最後に、OJDを中心に人材育成に取り組む企業事例を紹介します。

コニカミノルタ株式会社

MLBのロサンゼルス・エンゼルスのホーム球場に広告を出している「コニカミノルタ株式会社」。グローバル企業として発展する同社は、人材育成の基本をOJDとし、新卒とキャリア採用の人材が業務を遂行しながら学び、成長できる環境づくりに取り組んでいます。 具体的には、年度ごとに上長との面談で目標設定し、期末ごとにその成果を検証するプロセスを繰り返しています。社員は自身のキャリア登録情報をネットワーク上で閲覧でき、現状と課題を意識しながら成長できるシステムが作られています。

J.フロント リテイリング株式会社

「大丸」「松坂屋」「PARCO」など、百貨店やショッピングセンターを全国展開させている「J.フロント リテイリング株式会社」。同社では、「人は仕事をやりきることによって成長する」という考えのもと、OJD導入による人材育成に取り組んでいます。 入社3年間はJFR大卒新入社員3年間育成スクール(JES)でリーダー人材に必要なスキルを強化し、27歳の時点でキャリア開発の研修を実施します。
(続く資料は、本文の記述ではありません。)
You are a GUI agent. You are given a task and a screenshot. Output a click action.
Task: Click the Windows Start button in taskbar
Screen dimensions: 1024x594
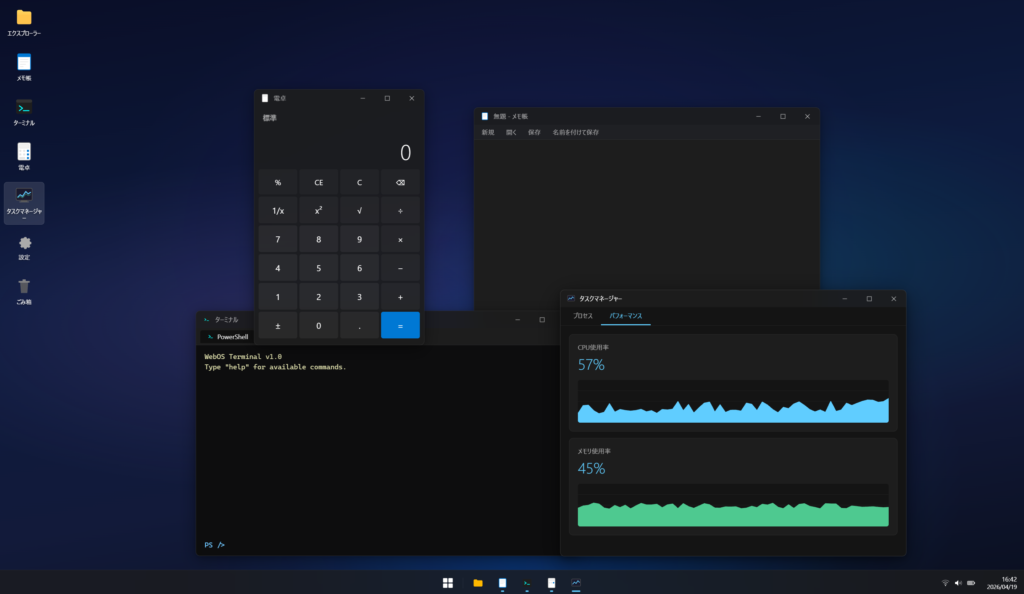click(x=448, y=583)
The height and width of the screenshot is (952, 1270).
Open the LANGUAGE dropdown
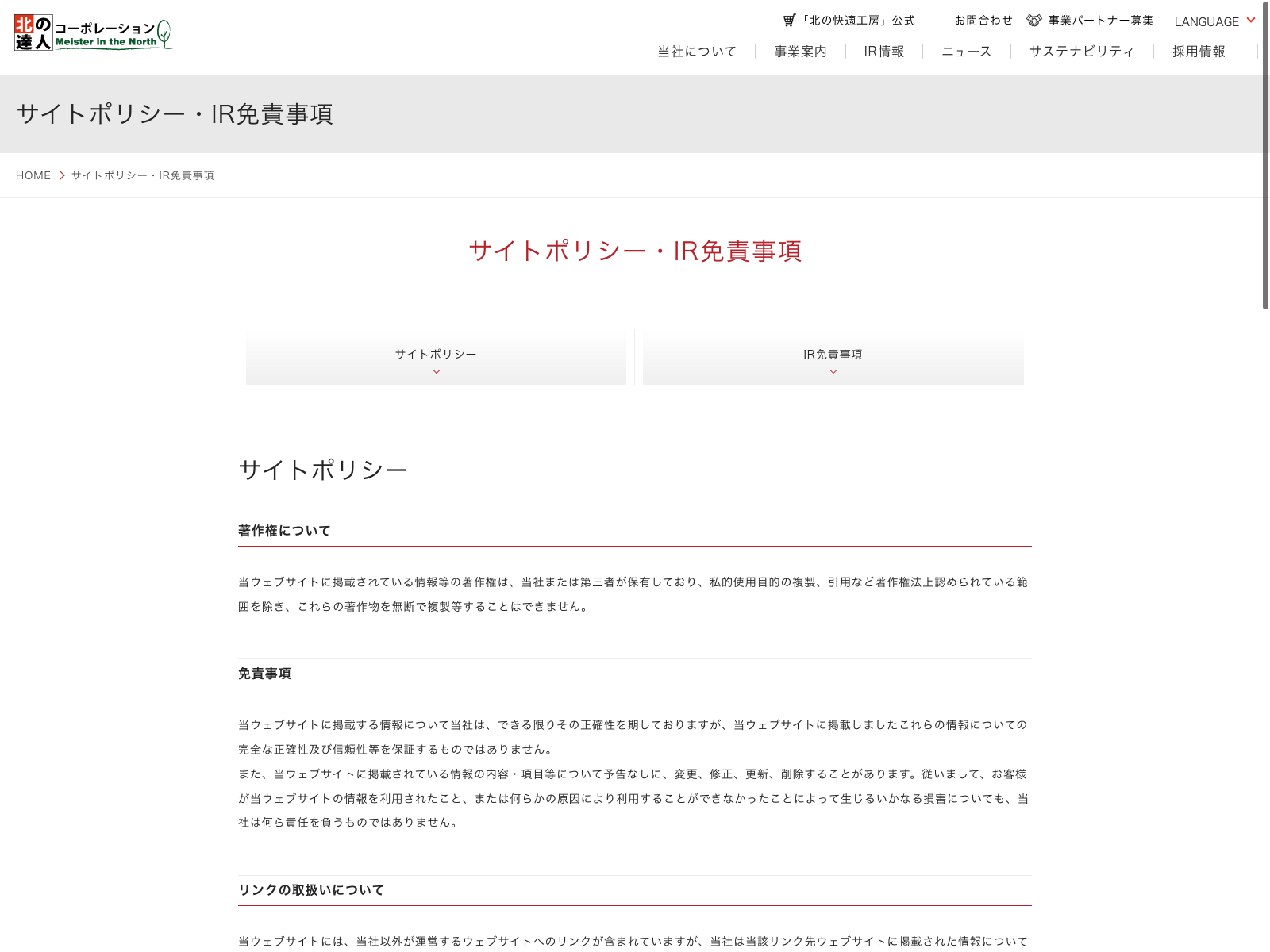point(1214,21)
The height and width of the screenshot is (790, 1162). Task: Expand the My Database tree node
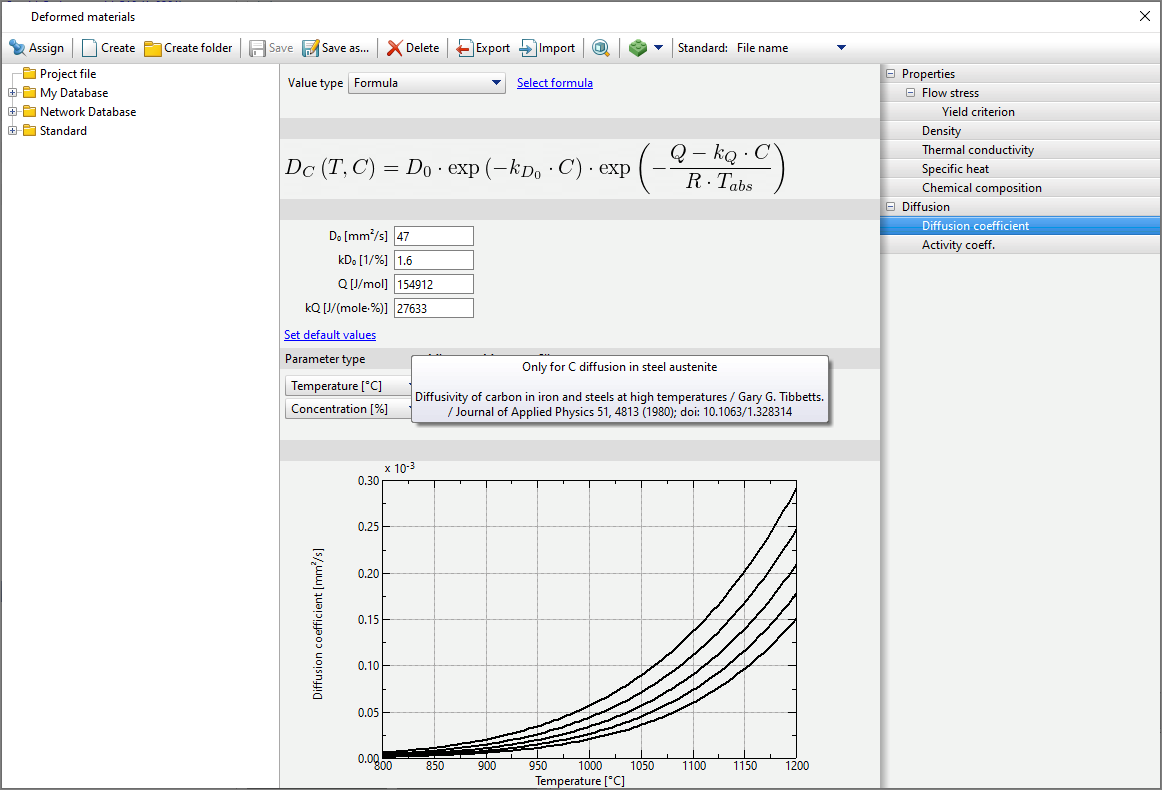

また、次期経営陣幹部の候補を人選し、重点的育成プログラムを実施しています。

 

まとめ

OJDとOJTの違いや導入メリット、導入の際の注意点や企業事例をまとめました。長期的な人材育成として注目されているOJDは、主体的に行動できる社員を育て、業務効率化や離職率低下を目指すのに効果的です。人手不足やビジネス環境の変化が激しい昨今、将来を見据えた人材育成としてOJDの導入を検討しましょう。